O QUE FAZER |
A: Reproduza sem nenhuma alteração o trecho da notícia sobre a decisão da Suprema Corte que abre com as palavras "A Corte decidiu" e fecha com "de poderes econômicos.".
B: Dê continuidade à notícia sobre a derrubada das tarifas de Trump pela Suprema Corte a partir do ponto em que ela termina.

A Suprema Corte dos Estados Unidos derrubou nesta sexta-feira as tarifas sobre produtos importados impostas pelo governo de Donald Trump. A decisão, por 6 votos a 3, manteve uma ordem de tribunal inferior que entendeu que o presidente excedeu sua autoridade. A ação foi movida por empresas atingidas pelas tarifas e por 12 estados.
A Corte decidiu que a interpretação da administração Trump da Lei de Poderes Econômicos de Emergência Internacional concede ao presidente poder para impor tarifas, o que violaria a doutrina das questões importantes. Segundo o tribunal, ações do Executivo de grande impacto econômico precisam de autorização clara do Congresso.
O presidente da Suprema Corte, John Roberts, enfatizou que Trump deve ter autorização legislativa explícita para justificar esse uso extraordinário de poder. A decisão utiliza o mesmo fundamento já aplicado em decisões anteriores envolvendo ações do governo de Joe Biden.
A decisão ocorreu após contestação judicial movida por empresas afectadas e por 12 estados, majoritariamente democratas, contra o uso da lei para impor tarifas unilaterais. O veredicto reforça a linha de freio ao que críticos chamam de uso abrupto de poderes econômicos.

DADOS FORNECIDOS |
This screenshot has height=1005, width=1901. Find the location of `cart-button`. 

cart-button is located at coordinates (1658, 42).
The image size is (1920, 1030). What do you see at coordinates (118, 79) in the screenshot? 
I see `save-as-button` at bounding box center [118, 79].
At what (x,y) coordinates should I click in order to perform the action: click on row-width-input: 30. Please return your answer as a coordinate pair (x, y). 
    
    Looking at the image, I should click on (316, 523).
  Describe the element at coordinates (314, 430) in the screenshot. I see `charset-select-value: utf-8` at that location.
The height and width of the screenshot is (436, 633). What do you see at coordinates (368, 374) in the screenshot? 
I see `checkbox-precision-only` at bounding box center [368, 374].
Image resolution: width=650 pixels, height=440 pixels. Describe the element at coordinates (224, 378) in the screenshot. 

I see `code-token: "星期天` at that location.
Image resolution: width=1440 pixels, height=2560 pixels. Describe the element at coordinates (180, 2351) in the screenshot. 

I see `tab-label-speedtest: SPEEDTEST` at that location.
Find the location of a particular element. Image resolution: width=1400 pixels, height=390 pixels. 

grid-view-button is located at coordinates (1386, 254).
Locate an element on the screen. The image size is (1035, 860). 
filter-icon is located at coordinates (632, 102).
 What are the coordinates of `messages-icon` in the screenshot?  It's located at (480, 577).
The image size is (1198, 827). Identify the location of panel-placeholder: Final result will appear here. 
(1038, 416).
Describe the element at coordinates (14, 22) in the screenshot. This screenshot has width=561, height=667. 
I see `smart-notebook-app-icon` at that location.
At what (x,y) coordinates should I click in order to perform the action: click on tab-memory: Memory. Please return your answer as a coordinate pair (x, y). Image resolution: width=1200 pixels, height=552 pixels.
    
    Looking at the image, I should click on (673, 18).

RESPOSTAS ESPERADAS |
A:
A Corte decidiu que a interpretação da administração Trump da Lei de Poderes Econômicos de Emergência Internacional concede ao presidente poder para impor tarifas, o que violaria a doutrina das questões importantes. Segundo o tribunal, ações do Executivo de grande impacto econômico precisam de autorização clara do Congresso.
O presidente da Suprema Corte, John Roberts, enfatizou que Trump deve ter autorização legislativa explícita para justificar esse uso extraordinário de poder. A decisão utiliza o mesmo fundamento já aplicado em decisões anteriores envolvendo ações do governo de Joe Biden.
A decisão ocorreu após contestação judicial movida por empresas afectadas e por 12 estados, majoritariamente democratas, contra o uso da lei para impor tarifas unilaterais. O veredicto reforça a linha de freio ao que críticos chamam de uso abrupto de poderes econômicos.

B:
Brasil
Em janeiro, o Ministério do Desenvolvimento apontou recuo de 6,6% nas exportações brasileiras para os EUA em 2025, totalizando US$ 37,716 bilhões, ante US$ 40,368 bilhões em 2024. Importações americanas subiram 11,3%, para US$ 45,246 bilhões, contra US$ 40,652 bilhões.
Com esse desempenho, o Brasil registrou déficit de US$ 7,530 bilhões na balança comercial com os Estados Unidos em 2025. Em novembro de 2025, o governo dos EUA anunciou a retirada da tarifa adicional de 40% sobre parte das exportações brasileiras. Mesmo assim, 22% das vendas brasileiras aos EUA, equivalentes a US$ 8,9 bilhões, permanecem sujeitas às tarifas de julho.